__The task__:
A bare count is the expected answer, namely the number of lines in the records that have the word "Identify".
#####
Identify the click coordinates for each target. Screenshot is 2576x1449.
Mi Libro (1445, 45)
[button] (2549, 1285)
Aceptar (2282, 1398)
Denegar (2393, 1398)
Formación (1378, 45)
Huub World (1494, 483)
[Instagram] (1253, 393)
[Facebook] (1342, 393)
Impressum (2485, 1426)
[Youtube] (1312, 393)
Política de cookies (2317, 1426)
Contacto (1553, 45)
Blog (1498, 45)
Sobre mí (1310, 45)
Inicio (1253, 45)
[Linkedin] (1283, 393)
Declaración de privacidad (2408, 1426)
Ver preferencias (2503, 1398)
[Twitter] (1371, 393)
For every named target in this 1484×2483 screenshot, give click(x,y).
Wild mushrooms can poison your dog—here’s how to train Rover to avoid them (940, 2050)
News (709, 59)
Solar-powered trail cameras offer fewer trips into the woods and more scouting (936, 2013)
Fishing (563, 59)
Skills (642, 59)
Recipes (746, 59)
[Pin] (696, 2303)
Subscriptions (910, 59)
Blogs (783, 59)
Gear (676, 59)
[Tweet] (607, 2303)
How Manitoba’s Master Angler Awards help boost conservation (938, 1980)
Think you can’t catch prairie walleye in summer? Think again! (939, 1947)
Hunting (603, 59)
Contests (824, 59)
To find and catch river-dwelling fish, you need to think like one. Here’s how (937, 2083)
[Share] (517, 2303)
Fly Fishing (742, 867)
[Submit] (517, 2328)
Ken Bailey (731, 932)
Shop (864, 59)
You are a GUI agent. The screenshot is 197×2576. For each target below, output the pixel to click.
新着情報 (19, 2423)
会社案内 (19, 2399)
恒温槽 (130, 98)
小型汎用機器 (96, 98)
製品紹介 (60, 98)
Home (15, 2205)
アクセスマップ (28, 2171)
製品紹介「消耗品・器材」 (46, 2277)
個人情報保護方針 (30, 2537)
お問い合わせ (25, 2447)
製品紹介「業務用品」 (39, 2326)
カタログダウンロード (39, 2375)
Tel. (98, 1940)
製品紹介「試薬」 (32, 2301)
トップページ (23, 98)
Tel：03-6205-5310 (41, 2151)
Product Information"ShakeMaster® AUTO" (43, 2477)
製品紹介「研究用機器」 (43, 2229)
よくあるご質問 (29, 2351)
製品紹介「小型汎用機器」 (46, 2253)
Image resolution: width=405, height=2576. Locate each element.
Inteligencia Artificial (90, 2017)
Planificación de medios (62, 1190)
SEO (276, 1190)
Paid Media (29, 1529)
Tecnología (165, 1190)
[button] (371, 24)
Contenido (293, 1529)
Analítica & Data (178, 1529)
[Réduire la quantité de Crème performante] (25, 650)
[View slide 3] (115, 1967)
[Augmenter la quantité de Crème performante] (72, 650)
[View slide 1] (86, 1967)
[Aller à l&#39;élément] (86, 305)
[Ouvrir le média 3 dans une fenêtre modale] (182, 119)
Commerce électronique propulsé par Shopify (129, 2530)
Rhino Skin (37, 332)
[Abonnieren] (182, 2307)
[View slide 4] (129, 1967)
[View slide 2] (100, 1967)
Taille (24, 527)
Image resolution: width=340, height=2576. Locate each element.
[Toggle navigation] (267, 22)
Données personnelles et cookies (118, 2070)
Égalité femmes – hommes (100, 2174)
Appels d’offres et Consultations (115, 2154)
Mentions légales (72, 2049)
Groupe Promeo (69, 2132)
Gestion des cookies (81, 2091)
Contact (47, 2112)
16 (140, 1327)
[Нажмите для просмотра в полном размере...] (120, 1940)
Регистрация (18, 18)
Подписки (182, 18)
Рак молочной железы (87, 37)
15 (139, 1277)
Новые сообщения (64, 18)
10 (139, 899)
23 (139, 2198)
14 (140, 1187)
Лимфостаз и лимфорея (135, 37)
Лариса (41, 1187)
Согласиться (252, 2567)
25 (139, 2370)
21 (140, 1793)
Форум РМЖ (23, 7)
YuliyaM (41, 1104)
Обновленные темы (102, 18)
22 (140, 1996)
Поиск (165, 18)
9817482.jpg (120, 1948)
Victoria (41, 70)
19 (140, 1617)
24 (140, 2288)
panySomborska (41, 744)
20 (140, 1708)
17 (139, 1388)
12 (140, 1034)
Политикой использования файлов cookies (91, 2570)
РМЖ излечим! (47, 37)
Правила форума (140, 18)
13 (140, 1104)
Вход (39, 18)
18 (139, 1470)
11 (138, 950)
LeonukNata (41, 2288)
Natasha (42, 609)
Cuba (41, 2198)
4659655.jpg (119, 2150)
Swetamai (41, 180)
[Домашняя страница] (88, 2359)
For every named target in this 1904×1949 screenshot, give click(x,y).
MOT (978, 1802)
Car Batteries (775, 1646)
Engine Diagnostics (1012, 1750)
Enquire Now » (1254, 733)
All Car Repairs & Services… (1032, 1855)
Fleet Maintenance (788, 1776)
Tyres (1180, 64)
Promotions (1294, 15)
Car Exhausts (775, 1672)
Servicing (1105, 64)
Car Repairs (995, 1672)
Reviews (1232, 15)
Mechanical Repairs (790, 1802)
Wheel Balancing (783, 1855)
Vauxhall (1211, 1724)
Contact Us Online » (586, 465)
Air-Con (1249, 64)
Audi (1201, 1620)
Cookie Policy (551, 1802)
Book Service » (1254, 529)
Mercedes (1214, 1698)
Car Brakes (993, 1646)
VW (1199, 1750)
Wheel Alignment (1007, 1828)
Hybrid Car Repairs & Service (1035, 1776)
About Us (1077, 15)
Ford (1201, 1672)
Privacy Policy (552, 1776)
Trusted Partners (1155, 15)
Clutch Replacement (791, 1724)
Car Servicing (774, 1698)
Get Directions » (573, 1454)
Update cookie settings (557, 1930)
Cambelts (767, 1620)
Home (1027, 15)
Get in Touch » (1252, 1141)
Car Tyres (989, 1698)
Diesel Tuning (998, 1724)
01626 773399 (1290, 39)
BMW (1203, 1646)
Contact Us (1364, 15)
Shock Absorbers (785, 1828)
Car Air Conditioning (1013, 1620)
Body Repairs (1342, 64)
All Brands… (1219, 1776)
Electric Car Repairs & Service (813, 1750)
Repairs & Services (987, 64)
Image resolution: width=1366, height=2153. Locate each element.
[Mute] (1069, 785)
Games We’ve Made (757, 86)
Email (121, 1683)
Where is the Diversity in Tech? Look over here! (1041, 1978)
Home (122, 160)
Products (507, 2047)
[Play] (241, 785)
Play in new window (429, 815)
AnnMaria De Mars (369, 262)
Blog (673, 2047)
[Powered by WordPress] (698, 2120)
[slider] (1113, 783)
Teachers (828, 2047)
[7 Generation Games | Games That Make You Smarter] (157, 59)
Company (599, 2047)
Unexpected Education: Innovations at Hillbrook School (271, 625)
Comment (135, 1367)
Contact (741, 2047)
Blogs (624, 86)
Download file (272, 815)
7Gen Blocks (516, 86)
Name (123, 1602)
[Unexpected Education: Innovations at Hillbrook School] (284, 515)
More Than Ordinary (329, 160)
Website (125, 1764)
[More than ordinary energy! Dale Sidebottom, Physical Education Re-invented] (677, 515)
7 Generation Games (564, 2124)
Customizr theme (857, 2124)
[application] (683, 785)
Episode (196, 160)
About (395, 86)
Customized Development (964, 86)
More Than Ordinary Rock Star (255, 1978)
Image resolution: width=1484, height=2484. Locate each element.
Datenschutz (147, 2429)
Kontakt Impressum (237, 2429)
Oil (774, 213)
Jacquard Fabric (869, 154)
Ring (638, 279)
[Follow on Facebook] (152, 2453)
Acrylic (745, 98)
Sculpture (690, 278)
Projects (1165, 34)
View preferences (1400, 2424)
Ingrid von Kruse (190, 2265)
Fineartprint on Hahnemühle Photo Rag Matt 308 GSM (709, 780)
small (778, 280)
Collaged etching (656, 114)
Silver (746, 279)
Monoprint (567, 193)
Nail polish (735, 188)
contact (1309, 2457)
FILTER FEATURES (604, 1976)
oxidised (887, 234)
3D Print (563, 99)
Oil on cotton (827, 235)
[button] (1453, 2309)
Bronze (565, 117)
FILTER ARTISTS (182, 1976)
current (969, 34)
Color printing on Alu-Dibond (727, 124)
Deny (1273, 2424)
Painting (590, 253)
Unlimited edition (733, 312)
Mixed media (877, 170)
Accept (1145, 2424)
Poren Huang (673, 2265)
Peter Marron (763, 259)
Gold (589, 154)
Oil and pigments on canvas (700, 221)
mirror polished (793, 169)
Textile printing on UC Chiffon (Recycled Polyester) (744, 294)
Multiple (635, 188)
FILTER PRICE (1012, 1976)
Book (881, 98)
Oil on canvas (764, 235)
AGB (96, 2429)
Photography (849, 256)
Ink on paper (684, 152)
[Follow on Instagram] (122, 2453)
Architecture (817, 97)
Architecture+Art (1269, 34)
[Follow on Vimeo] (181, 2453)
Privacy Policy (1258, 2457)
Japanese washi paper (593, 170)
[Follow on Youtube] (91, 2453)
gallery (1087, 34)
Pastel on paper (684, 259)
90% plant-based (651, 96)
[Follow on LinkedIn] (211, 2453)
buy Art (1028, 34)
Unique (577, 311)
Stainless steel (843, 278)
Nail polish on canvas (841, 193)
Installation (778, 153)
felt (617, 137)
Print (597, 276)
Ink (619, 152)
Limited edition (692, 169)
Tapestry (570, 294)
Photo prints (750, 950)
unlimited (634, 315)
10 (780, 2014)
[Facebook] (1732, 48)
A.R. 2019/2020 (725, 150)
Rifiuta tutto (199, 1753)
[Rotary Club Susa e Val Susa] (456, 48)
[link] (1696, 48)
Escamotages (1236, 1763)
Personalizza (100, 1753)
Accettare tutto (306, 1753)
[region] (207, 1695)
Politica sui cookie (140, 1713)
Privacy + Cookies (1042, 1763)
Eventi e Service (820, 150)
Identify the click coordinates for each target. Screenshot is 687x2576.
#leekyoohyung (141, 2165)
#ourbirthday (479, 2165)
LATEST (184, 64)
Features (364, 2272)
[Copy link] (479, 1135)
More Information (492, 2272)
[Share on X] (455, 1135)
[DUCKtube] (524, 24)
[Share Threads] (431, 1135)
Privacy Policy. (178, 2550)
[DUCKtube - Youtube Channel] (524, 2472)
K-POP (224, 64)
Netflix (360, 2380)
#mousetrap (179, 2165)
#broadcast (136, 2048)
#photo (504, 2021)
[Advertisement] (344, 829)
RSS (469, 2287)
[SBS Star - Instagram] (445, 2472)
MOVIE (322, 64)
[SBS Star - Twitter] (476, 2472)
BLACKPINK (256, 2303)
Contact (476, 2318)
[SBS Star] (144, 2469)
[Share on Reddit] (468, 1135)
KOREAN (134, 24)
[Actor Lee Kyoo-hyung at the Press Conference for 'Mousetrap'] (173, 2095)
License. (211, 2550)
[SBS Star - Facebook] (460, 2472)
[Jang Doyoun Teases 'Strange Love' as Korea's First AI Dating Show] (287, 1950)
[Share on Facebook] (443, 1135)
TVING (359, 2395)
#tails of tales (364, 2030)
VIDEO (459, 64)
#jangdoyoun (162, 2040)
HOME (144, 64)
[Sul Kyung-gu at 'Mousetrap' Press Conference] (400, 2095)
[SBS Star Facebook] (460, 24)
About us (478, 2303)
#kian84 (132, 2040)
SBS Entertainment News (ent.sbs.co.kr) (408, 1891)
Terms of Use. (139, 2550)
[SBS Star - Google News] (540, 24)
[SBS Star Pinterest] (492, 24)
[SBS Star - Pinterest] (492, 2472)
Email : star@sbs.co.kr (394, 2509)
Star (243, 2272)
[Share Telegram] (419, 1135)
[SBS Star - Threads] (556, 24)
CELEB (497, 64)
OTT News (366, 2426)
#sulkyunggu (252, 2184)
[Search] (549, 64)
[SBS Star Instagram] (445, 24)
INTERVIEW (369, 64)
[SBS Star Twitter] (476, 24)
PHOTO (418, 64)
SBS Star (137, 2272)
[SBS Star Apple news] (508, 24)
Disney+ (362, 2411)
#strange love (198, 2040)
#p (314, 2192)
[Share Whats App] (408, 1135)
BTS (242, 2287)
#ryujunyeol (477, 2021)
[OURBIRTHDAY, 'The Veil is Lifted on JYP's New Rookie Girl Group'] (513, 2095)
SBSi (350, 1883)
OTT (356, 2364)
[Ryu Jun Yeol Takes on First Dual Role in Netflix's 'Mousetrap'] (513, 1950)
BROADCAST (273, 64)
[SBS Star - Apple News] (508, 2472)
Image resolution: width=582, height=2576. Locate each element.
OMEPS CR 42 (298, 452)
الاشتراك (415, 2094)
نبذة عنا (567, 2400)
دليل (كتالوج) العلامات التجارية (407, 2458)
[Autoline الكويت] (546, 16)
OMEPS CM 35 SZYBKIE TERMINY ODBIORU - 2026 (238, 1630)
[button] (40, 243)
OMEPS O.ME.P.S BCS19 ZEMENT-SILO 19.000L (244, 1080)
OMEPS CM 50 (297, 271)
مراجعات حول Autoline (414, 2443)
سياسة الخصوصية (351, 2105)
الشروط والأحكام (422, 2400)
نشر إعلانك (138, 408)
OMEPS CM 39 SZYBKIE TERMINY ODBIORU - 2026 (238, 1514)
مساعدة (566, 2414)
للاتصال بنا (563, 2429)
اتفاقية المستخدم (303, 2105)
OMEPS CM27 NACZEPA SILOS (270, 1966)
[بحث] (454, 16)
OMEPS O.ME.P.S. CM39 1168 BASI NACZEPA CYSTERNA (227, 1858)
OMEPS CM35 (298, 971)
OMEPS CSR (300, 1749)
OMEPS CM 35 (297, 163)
#####
__Solution__:
2